» **Extrait du texte**
⟨

Entre les deux, Jean-Louis Lagourgue, "solidaire de la décision prise" et maire de Sainte-Marie, commune dotée d’une zone aéroportuaire, hautement stratégique, elle aussi. L’élu ne voit pas d’aberration à céder un terrain au premier demandeur. Quoi de plus tranquille que la proximité d’un aéroport et sa trentaine de mouvements journaliers pour loger une association hospitalière en manque de terrain -l’EHPAD- et ses quatre-vingts pensionnaires, personnes âgées et dépendantes ?!

Le message des trois élus, exposé par Ibrahim Dindar, dit à la fois l’"incompréhension" du Conseil général devant "le procès" qui lui est fait et sa volonté de ne rien écouter des critiques du monde économique...ou de la commune du Port, qui devra quelque peu élever la voix si elle veut se faire respecter.

"L’urgence sociale, c’est aujourd’hui"

"Ça fait vingt ans que sur ce rond-là -Ibrahim Dindar montre le plan (ci-contre) de la zone portuaire - on fait pousser des galets. Ça fait vingt ans qu’on ne touche pas à ces terrains parce qu’ils sont “stratégiques”. Qu’est-ce que ça veut dire des terrains “hautement stratégiques” ?(...) Nous bougeons parce que l’urgence sociale, c’est aujourd’hui, pas dans dix ou quinze ans... Dans quinze ans, on passe le pic démographique et les tensions sociales sont déjà là..." "On a plus de cent mille chômeurs et des élections dans trois ans (...) C’est maintenant qu’il faut mettre le turbo (...) allons faire des tonnes de zones artisanales (...) On a trois ans pour faire bouger les choses, on fait bouger !"

⟩

» **Exercice A**
Recopiez l'extrait sur la zone portuaire en commençant à « Entre les deux, Jean-Louis » et en terminant à « se faire respecter. ».
» **Exercice B**
Reprenez l'extrait sur la zone portuaire après sa dernière phrase et poursuivez-le.
Les lignes qui suivent forment un matériau distinct de l'extrait.

Éléments de données:
⟨

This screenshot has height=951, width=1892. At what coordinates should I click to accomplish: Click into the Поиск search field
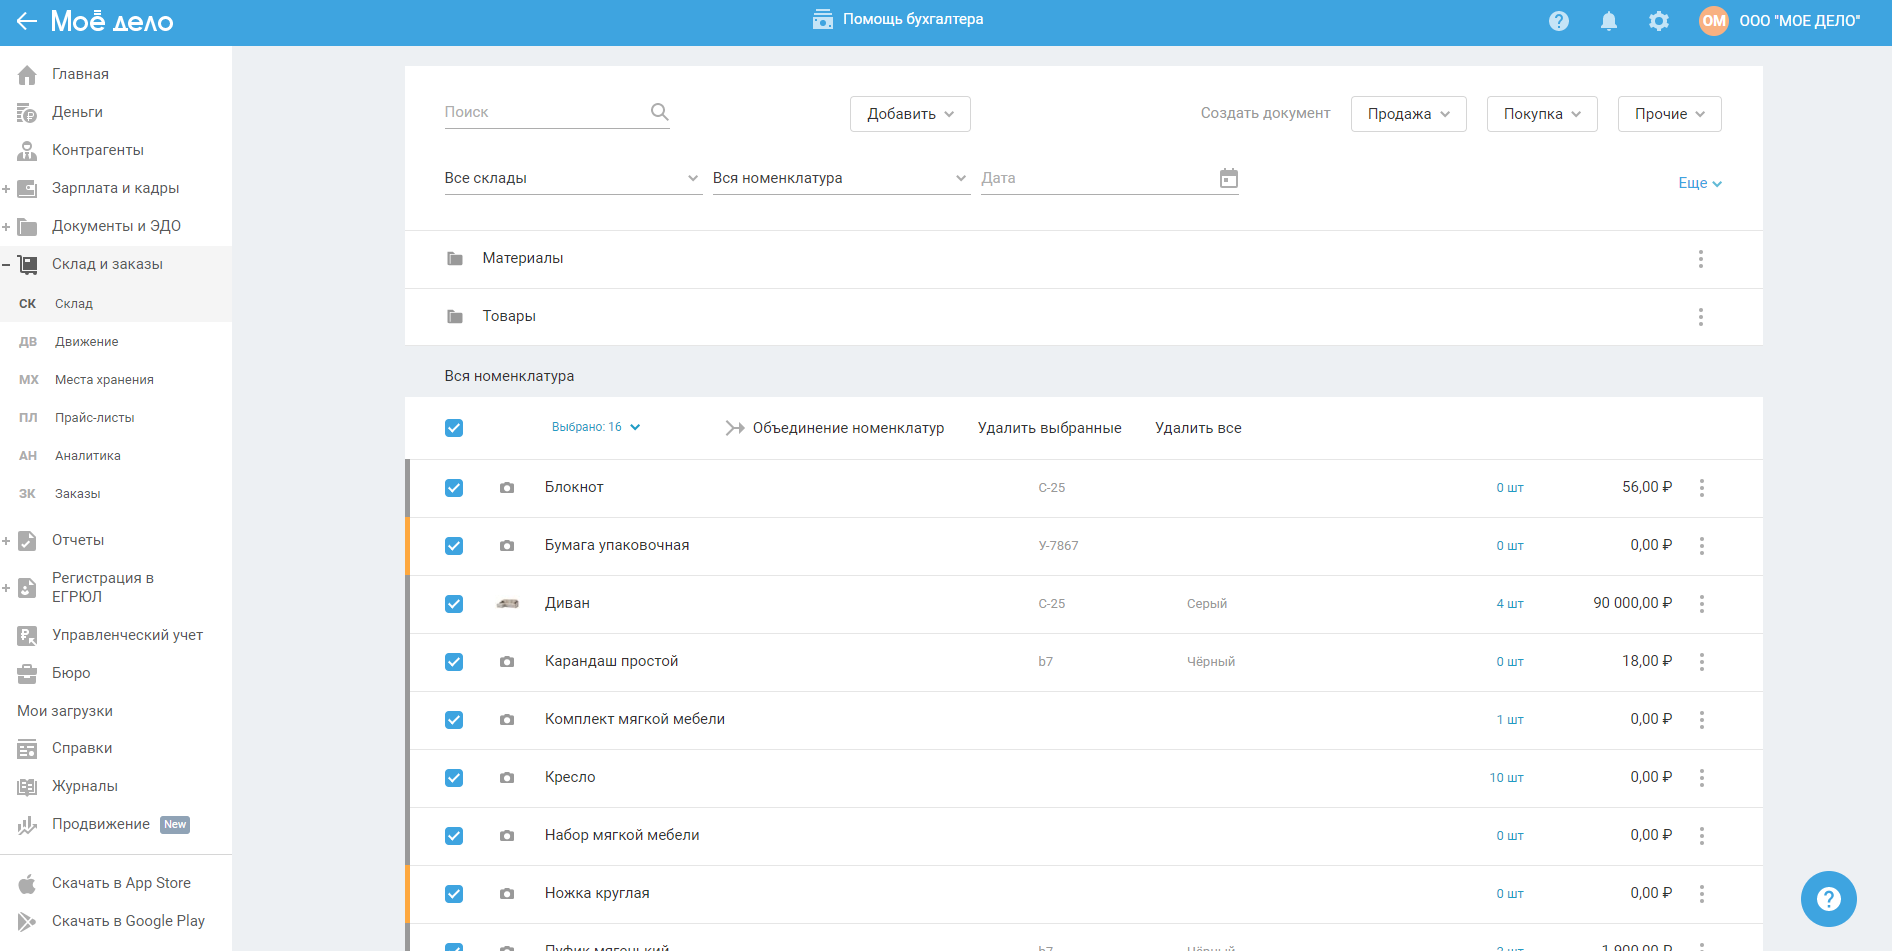(x=543, y=112)
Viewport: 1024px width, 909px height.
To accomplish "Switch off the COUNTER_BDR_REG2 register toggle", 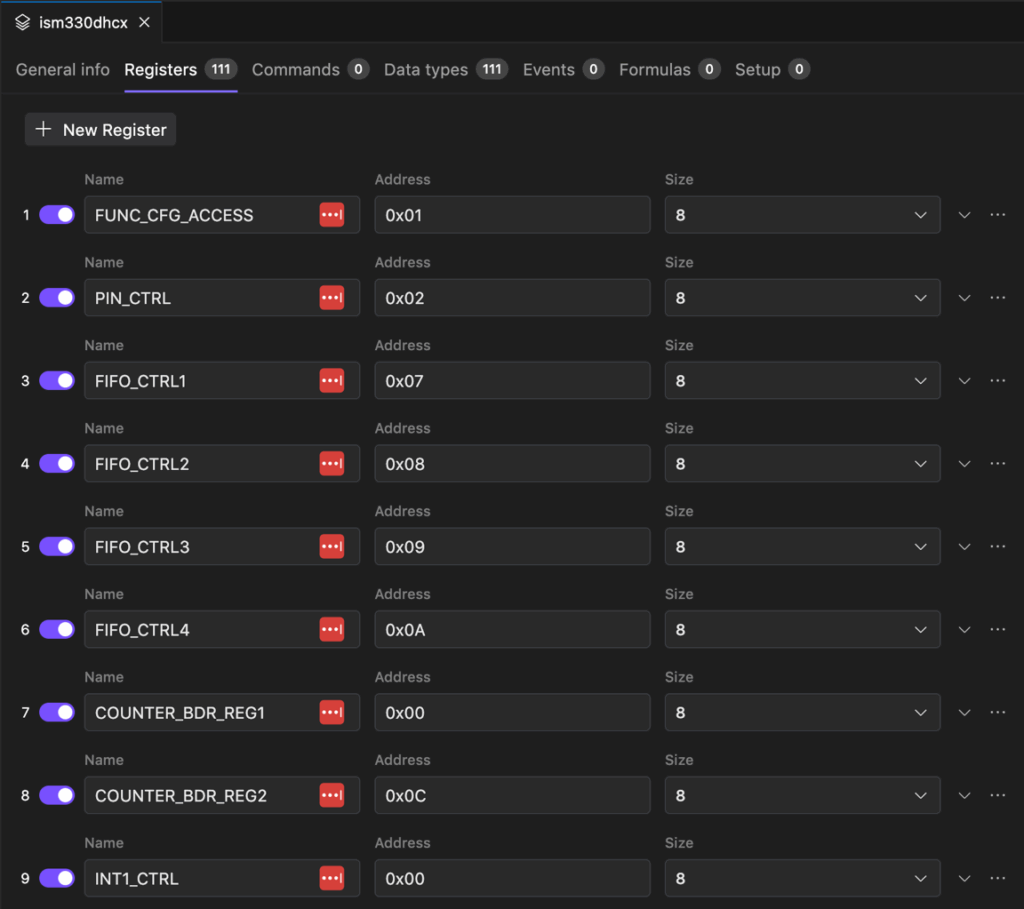I will [x=57, y=796].
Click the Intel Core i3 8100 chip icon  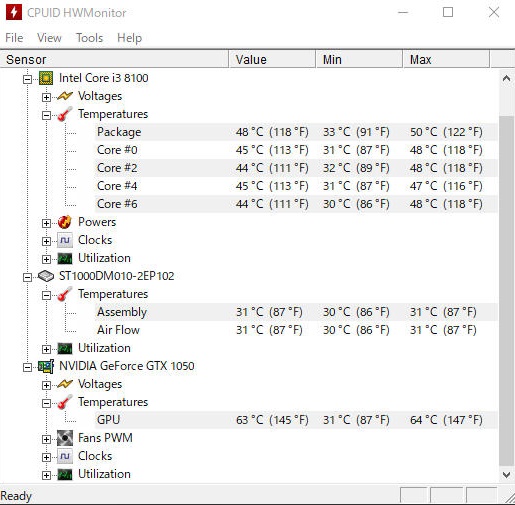point(46,78)
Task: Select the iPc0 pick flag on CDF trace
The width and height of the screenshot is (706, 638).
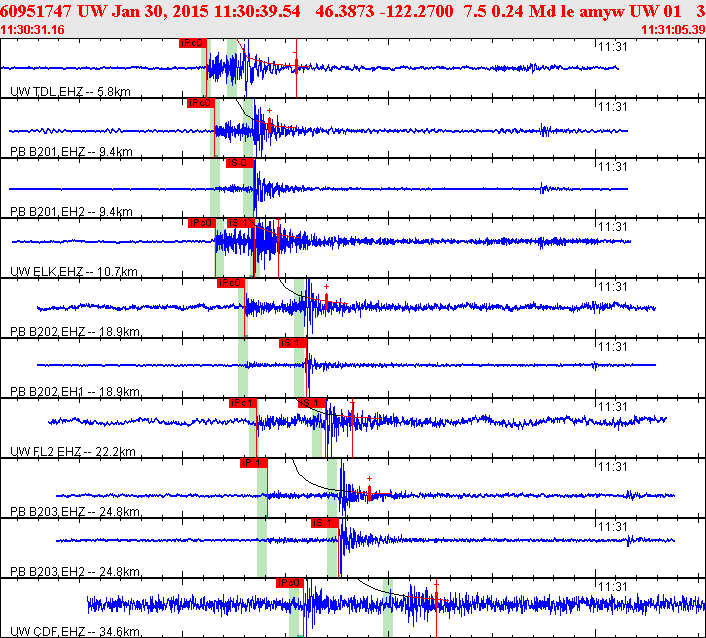Action: coord(290,583)
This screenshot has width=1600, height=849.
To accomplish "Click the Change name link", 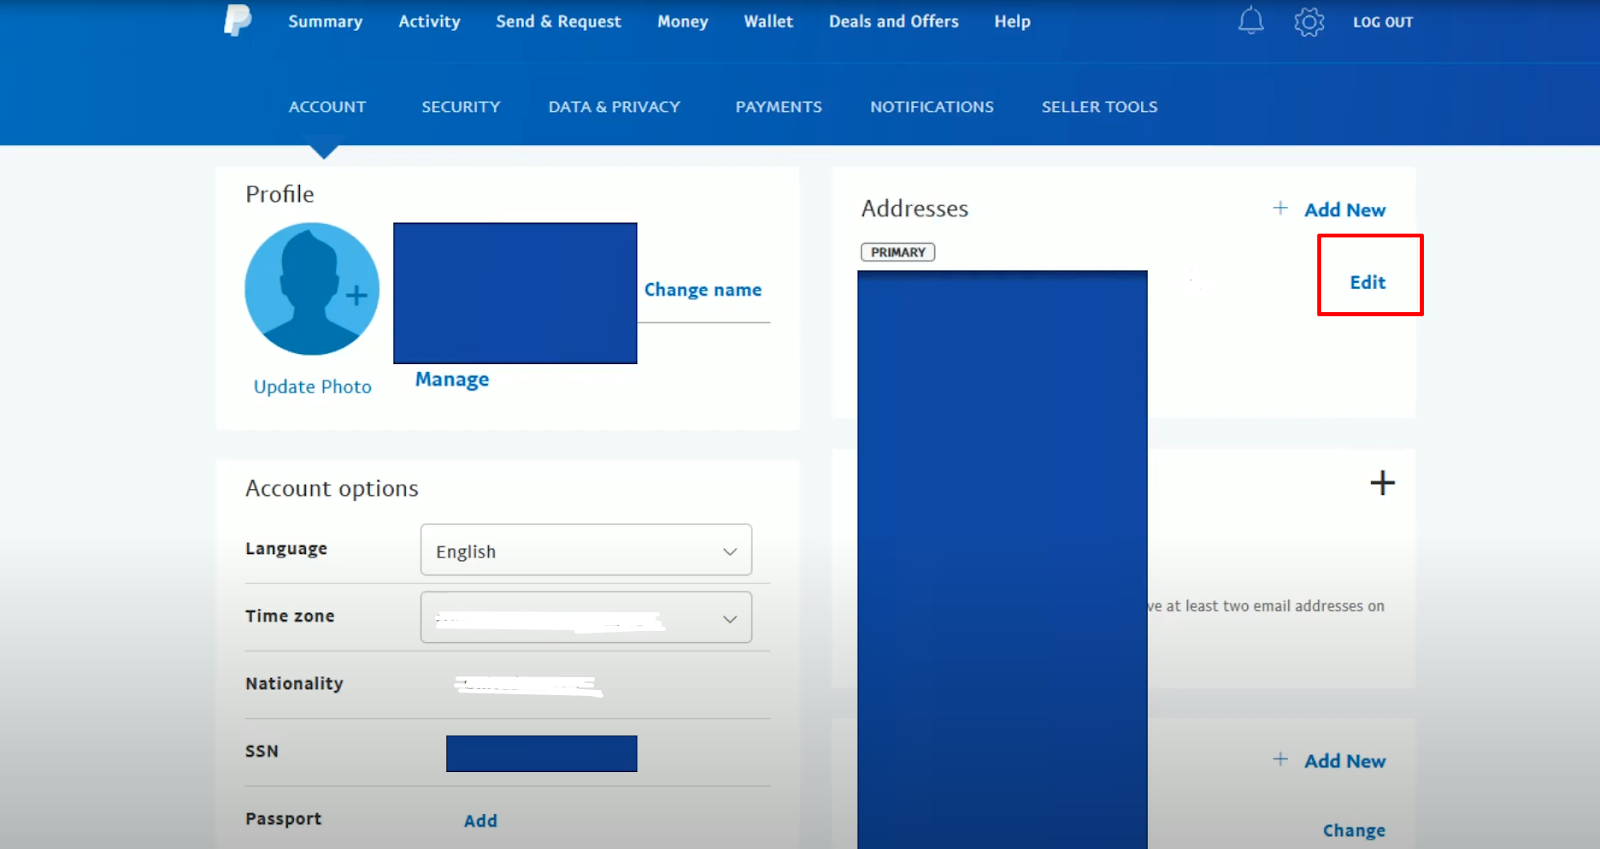I will pyautogui.click(x=702, y=290).
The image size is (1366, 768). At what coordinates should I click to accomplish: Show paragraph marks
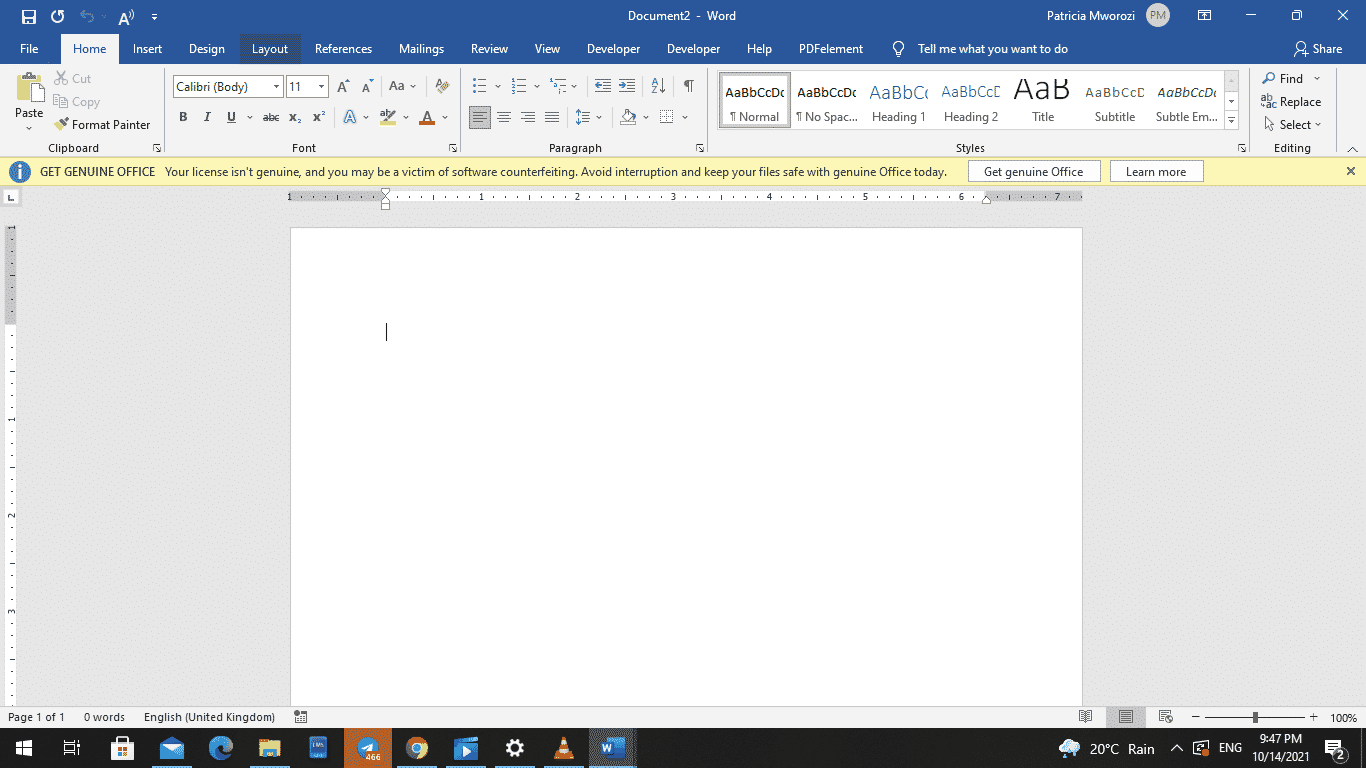click(687, 86)
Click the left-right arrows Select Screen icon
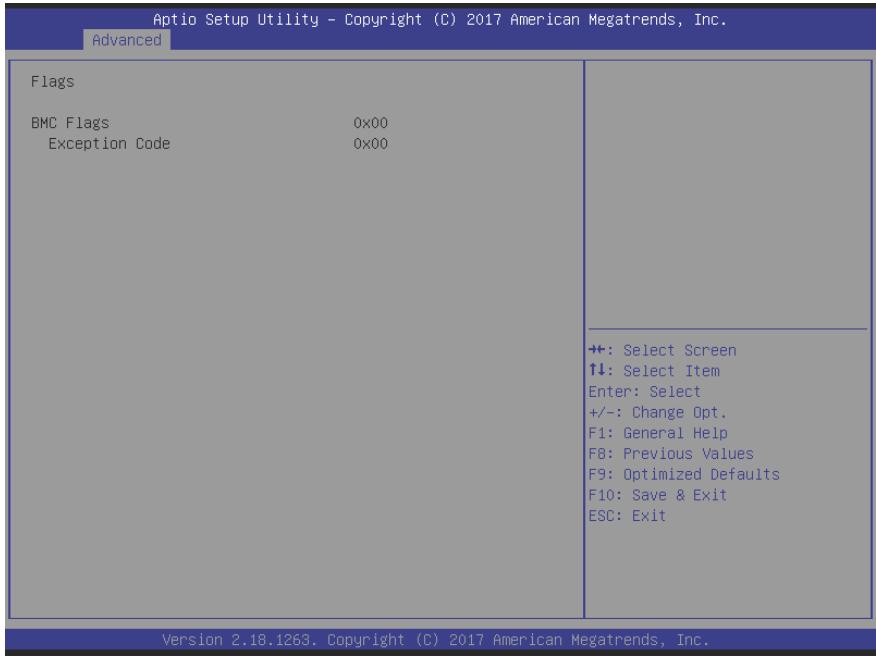876x656 pixels. [x=597, y=350]
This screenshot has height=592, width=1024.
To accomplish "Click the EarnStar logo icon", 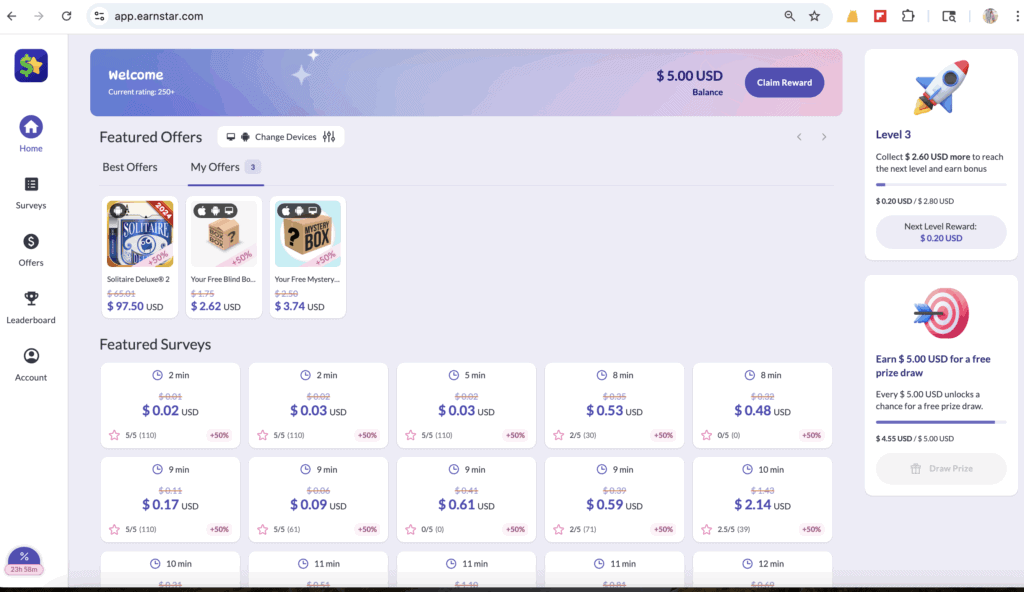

⟩

» **Réponse attendue A**
Entre les deux, Jean-Louis Lagourgue, "solidaire de la décision prise" et maire de Sainte-Marie, commune dotée d’une zone aéroportuaire, hautement stratégique, elle aussi. L’élu ne voit pas d’aberration à céder un terrain au premier demandeur. Quoi de plus tranquille que la proximité d’un aéroport et sa trentaine de mouvements journaliers pour loger une association hospitalière en manque de terrain -l’EHPAD- et ses quatre-vingts pensionnaires, personnes âgées et dépendantes ?!

Le message des trois élus, exposé par Ibrahim Dindar, dit à la fois l’"incompréhension" du Conseil général devant "le procès" qui lui est fait et sa volonté de ne rien écouter des critiques du monde économique...ou de la commune du Port, qui devra quelque peu élever la voix si elle veut se faire respecter.

» **Réponse attendue B**
"Je ne comprends pas !" Cet aveu est revenu plusieurs fois dans la bouche d’Ibrahim Dindar. Et dans "l’incompréhension" des élus devant les critiques du monde économique, ressortent pêle-mêle les "180.000 logements à construire", les besoins en terrains... et la demande providentielle d’un brasseur qui a un besoin à double détente : 4 ha de stockage pour le court terme, de préférence entre l’Ouest et le Sud, où se trouve 70% de la clientèle ; et un lieu où transférer son activité d’ici huit à dix ans, quand l’eau du transfert sera garantie.
Aucun déploiement de son activité et donc, aucun emploi nouveau n’est à attendre sans cette condition. Ce n’est donc pas pour demain... Où est passée l’urgence ?
"Personne ne conteste l’utilité de donner de nouveaux terrains aux Brasseries de Bourbons" constate Ibrahim Dindar, qui dans son exposé, a ignoré l’offre du TCO et continue à ne pas comprendre qu’on puisse être d’accord pour maintenir des emplois existants sans hypothéquer le développement industriel des trente ou cinquante prochaines années.

"On a le feu aux fesses"

L’exportation ? "Arrêtons d’en parler... Quelle entreprise réunionnaise liée à l’exportation a créé de l’emploi ?" poursuit Ibrahim Dindar dans une “philippique” contre le Comité de pilotage de l’industrie. "Il a coûté 100 millions de francs (15 millions d’euros environ) en quinze ans. Qu’a-t-il fait ?"
Et Jean-Louis Lagourgue d’enfoncer le clou, en interprétant une délibération du Conseil général du 12 avril 1995 selon laquelle, à son avis, la "priorité aux sociétés exportatrices" n’a été mentionnée que comme clause de style...de seconde catégorie.
"On ne s’appelle pas “sœur Anne” au Conseil général... celle qui ne voit rien venir mais qui continue à croire à la politique exportatrice" ajoute “l’enfant de huit ans”, dans une référence bien de son âge.
Les enfants aiment à se faire peur ; les élus UMP se racontent l’histoire d’"une espèce de puissance politico-financière qui tire les ficelles dans cette île", sorte de superpuissance de l’ombre.
Les "petits colons de la politique" qui siègent au Conseil général dans les rangs de la majorité sont, eux, dans l’urgence sociale - "On a le feu aux fesses..." - et l’agitation politique de commande - "Nous n’avons que trois ans pour agir. C’est cela le fondement de la décision du Conseil général".